Drug Importation is Fraught with Peril
This editorial by Dr. Kenneth 'Mac' McCall was published in Real Clear Health on August 23, 2018. He is an associate professor and Director of Residency Programs at the University of New England College of Pharmacy. He has served as president of the Maine Pharmacy Association. He is also a board member of The Partnership for Safe Medicines.
Drug Importation is Fraught with Peril
As a licensed pharmacist, I’m all too familiar with patients’ difficulties getting medications they need and their physician has prescribed. As baby boomers age, pharmacists see more patients at our counters unable to obtain needed treatments for heart disease, high blood pressure, diabetes, and other chronic illnesses. This issue is now being acknowledged and a healthy debate has begun over possible solutions. But one idea policymakers shouldn’t pursue is opening up our country’s secure drug supply to medicines coming from outside our borders.
The idea has been raised multiple times, but, for good reason, it’s never been implemented. Importation is fraught with peril and has been deemed unsafe by Secretaries of Health and Human Services and FDA Commissioners from both Republican and Democratic administrations. Multiple legislative attempts to allow drug importation have ended in failure. In my home state of Maine, a judge went as far as to strike it down.
Recently, a working group was formed to examine drug importation in limited circumstances. I expect and hope that it will come to the same conclusion as many past experts: that this is a gimmick unhelpful to patients, even when limited. No matter how the government tries to limit the window within which drug importation can occur, the risks to public safety (and, for pharmacists, liability and legal dangers) remain.
The FDA and federal law enforcement authorities already have their hands full trying to keep our drug supply safe against a torrent of counterfeit medicines. In 2018, despite severe limitations on the FDA’s ability to inspect shipments at the border, counterfeit drugs were seized in enormous numbers by U.S. Customs and Border Protection. A single entity claiming to be a Canadian pharmacy made over $70 million sending counterfeit and unapproved drugs into the United States. Counterfeit medicines are not a benign problem by any means. Thousands of American doctors and clinics have done business in the last 10 years with wholesalers who distribute counterfeits. In the latest episode of counterfeits sweeping the country, prescription drugs laced with lethal fentanyl were found in more than 40 states.
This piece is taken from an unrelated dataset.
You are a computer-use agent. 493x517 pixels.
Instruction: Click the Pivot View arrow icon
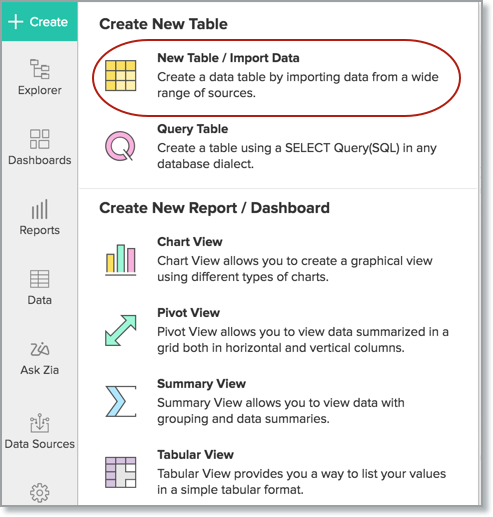coord(120,330)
Law enforcement is fighting a never-ending battle trying to keep these drugs from crossing our borders. Making importation legal would make it even more difficult to protect the drug supply from dangerous foreign drugs.
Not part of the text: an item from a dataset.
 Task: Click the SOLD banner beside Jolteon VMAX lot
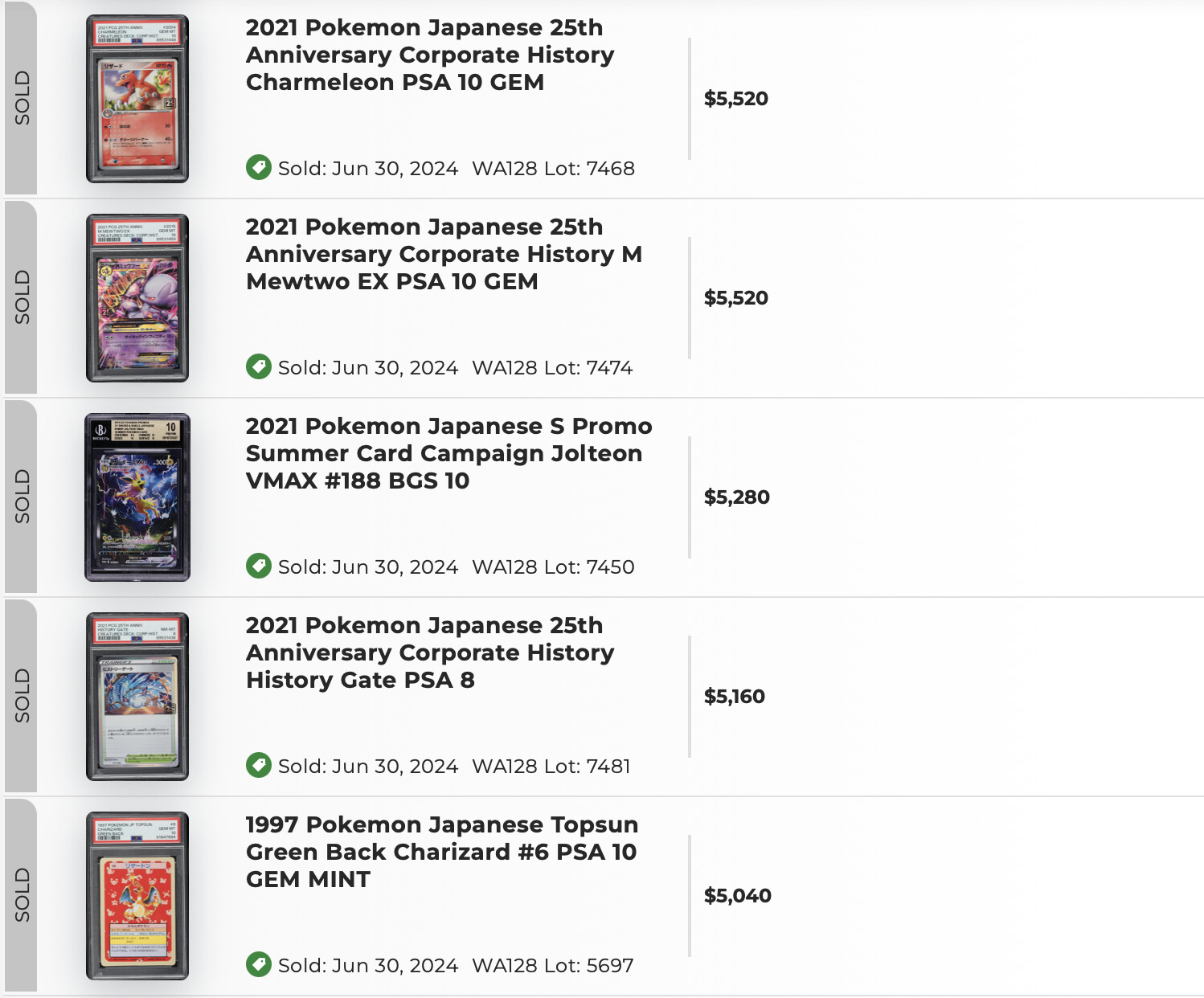point(22,497)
Moreover, it’s clear that importation would expose local community pharmacists to legal jeopardy. If importation were legalized and a U.S. wholesaler unknowingly purchased counterfeit drugs from a foreign supplier and sells those drugs to a pharmacy, the pharmacist would become legally liable when he or she provided those potentially dangerous substances to a patient with a legitimate prescription. No pharmacist in this country wants to sell a counterfeit product or place patients’ health at risk. Nonetheless, pharmacies could unwittingly become part of a toxic supply chain and be forced to pay the price.
Finding ways to make medicines more affordable for consumers is a goal we should all pursue. Every individual and family should have affordable access to the treatments and therapies they need to stay healthy. We must not, however, compromise safety. Even a narrow opening to allow imported drugs into the United States is still a breach that criminals and counterfeiters can exploit. I know that officials at the highest levels of government are talking about a possible mechanism for importation. We must hope that they come to the same conclusion that other Congresses and administrations have reached: that it can’t be done safely and shouldn’t be done at all.
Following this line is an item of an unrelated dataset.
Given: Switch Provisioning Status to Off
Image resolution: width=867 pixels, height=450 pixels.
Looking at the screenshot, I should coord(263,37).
Between 2013 and 2015, Maine law allowed the importation of foreign prescription drugs from online "pharmacies" associated with licensed retail pharmacies in Canada, the U.K., Australia and New Zealand, exclusively. Dr. McCall tested three widely used medications from one of the pharmacy websites. Testing results showed that despite the website's promises, the drugs received were neither from the Canadian supply, nor were they safe and effective medications. Learn more about Dr. McCall's research.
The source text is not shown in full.